▶ _Goals_
a – Reproduce the stretch of the forum thread about applying for Italian citizenship through marriage from "## accbgb (Sep" through "Good to know.".
b – In the forum thread about applying for Italian citizenship through marriage, decide whether each statement agrees with the thread. Answer yes or no for each and quote the words that decide it. (i) A spouse living outside Italy must have been married at least three years. (ii) A decision is given right away once the application is made. (iii) The person who started the thread says his wife already holds citizenship.
c – Continue the forum thread about applying for Italian citizenship through marriage, starting after its final post.

▶ _Document segment_
◇ ◇ ◇

# Carta di soggornio



## panama rick (Oct 15, 2014)

Hi everyone. I'm piggybacking off an early thread about this subject. I am in exactly the same situation. My wife is also in the process of acquiring her citizenship. All the previous information was extremely helpful, but I have one additional question. At what point will I be able to apply for citizenship. Is there a length of time residency requirement? Thank you in advance. Rick


----------



## accbgb (Sep 23, 2009)

If I recall correctly, you must be married at least three years if residing outside Italy or two years if inside Italy. I think the 3 year rule can be bent if there is already one or more children.

Some comuni have been reported to start the clock ticking not when the marriage occurred, but when the marriage (if it didn't take place in Italy) was actually registered in Italy. I don't think this is a correct interpretation of the law, but you may not be able to convince the comune to see it your way.


----------



## panama rick (Oct 15, 2014)

Thanks accbgb. So as you interpret the law it's 3 years/2 years respectively. Good to know.


----------



## BBCWatcher (Dec 28, 2012)

That's the waiting period before the foreign spouse can apply. Upon application it takes a couple more years for a decision.

◇ ◇ ◇

▶ _Supplied information_
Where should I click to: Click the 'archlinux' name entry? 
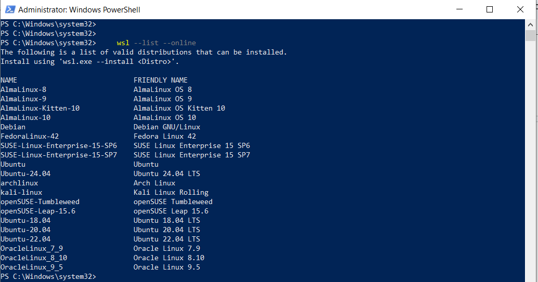pos(19,183)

◇ ◇ ◇

▶ _Results of the exercise_
a –
## accbgb (Sep 23, 2009)

If I recall correctly, you must be married at least three years if residing outside Italy or two years if inside Italy. I think the 3 year rule can be bent if there is already one or more children.

Some comuni have been reported to start the clock ticking not when the marriage occurred, but when the marriage (if it didn't take place in Italy) was actually registered in Italy. I don't think this is a correct interpretation of the law, but you may not be able to convince the comune to see it your way.


----------



## panama rick (Oct 15, 2014)

Thanks accbgb. So as you interpret the law it's 3 years/2 years respectively. Good to know.

b –
(i) Yes: "you must be married at least three years if residing outside Italy"
(ii) No: "Upon application it takes a couple more years for a decision."
(iii) No: "My wife is also in the process of acquiring her citizenship."

c –
----------



## accbgb (Sep 23, 2009)

Yes, well, that is the question I was answering after all: "At what point will I be able to apply for citizenship."


----------



## BBCWatcher (Dec 28, 2012)

Understood. I'm just elaborating to aid expectations.


----------



## panama rick (Oct 15, 2014)

Thanks everyone. I knew it wouldn't be easy.


----------



## accbgb (Sep 23, 2009)

panama rick said:


> Thanks everyone. I knew it wouldn't be easy.


And not terribly important, either.

There is an argument to be made that yours would be the best of all possible options - Italian citizen wife and non-citizen husband. You would (pretty much) automatically be granted residency as the spouse of an Italian citizen and gain nearly all the privileges that come with citizenship without having to put the time, effort, and funds required into becoming an actual citizen yourself.

The only real downside would be if you and your wife were to eventually divorce; at that point your ability to remain in Italy would vary depending upon the specifics of your situation.


----------



## panama rick (Oct 15, 2014)

Thanks again. I guess I won't know for sure until we put feet on the ground and start the process.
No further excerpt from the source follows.